═══ DATASET RECORDS
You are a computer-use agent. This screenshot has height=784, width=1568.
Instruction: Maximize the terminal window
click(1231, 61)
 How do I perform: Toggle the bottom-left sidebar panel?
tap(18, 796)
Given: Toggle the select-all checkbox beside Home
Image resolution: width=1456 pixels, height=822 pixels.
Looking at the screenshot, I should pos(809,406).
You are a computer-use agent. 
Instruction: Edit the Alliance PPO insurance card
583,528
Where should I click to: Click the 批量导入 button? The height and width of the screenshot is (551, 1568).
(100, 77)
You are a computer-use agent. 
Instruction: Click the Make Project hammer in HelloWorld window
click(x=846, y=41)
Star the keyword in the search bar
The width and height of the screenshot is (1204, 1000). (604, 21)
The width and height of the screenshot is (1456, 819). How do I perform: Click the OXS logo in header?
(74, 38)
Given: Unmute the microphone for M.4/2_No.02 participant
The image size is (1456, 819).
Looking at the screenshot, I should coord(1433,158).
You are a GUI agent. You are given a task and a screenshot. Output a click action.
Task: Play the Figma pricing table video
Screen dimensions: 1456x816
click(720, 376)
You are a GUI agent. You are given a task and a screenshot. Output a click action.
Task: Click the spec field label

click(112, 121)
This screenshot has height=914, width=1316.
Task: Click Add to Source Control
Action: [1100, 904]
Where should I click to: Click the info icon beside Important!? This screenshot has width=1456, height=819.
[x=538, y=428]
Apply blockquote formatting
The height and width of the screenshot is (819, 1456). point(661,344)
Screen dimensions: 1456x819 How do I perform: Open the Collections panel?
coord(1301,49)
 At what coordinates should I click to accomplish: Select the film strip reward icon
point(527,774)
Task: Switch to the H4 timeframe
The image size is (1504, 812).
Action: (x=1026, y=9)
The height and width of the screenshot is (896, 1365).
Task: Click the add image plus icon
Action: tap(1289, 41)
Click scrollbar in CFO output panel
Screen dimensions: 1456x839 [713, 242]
══════
Your answer should consist only of the lines above between the line holding "Where should I click to: Click the 批量导入" and the line holding "Task: Switch to the H4 timeframe", inclusive, each transcribed exactly.

» RESULT BELOW
Where should I click to: Click the 批量导入 button? The height and width of the screenshot is (551, 1568).
(100, 77)
You are a computer-use agent. 
Instruction: Click the Make Project hammer in HelloWorld window
click(x=846, y=41)
Star the keyword in the search bar
The width and height of the screenshot is (1204, 1000). (604, 21)
The width and height of the screenshot is (1456, 819). How do I perform: Click the OXS logo in header?
(74, 38)
Given: Unmute the microphone for M.4/2_No.02 participant
The image size is (1456, 819).
Looking at the screenshot, I should coord(1433,158).
You are a GUI agent. You are given a task and a screenshot. Output a click action.
Task: Play the Figma pricing table video
Screen dimensions: 1456x816
click(720, 376)
You are a GUI agent. You are given a task and a screenshot. Output a click action.
Task: Click the spec field label

click(112, 121)
This screenshot has height=914, width=1316.
Task: Click Add to Source Control
Action: [1100, 904]
Where should I click to: Click the info icon beside Important!? This screenshot has width=1456, height=819.
[x=538, y=428]
Apply blockquote formatting
The height and width of the screenshot is (819, 1456). point(661,344)
Screen dimensions: 1456x819 How do I perform: Open the Collections panel?
coord(1301,49)
 At what coordinates should I click to accomplish: Select the film strip reward icon
point(527,774)
Task: Switch to the H4 timeframe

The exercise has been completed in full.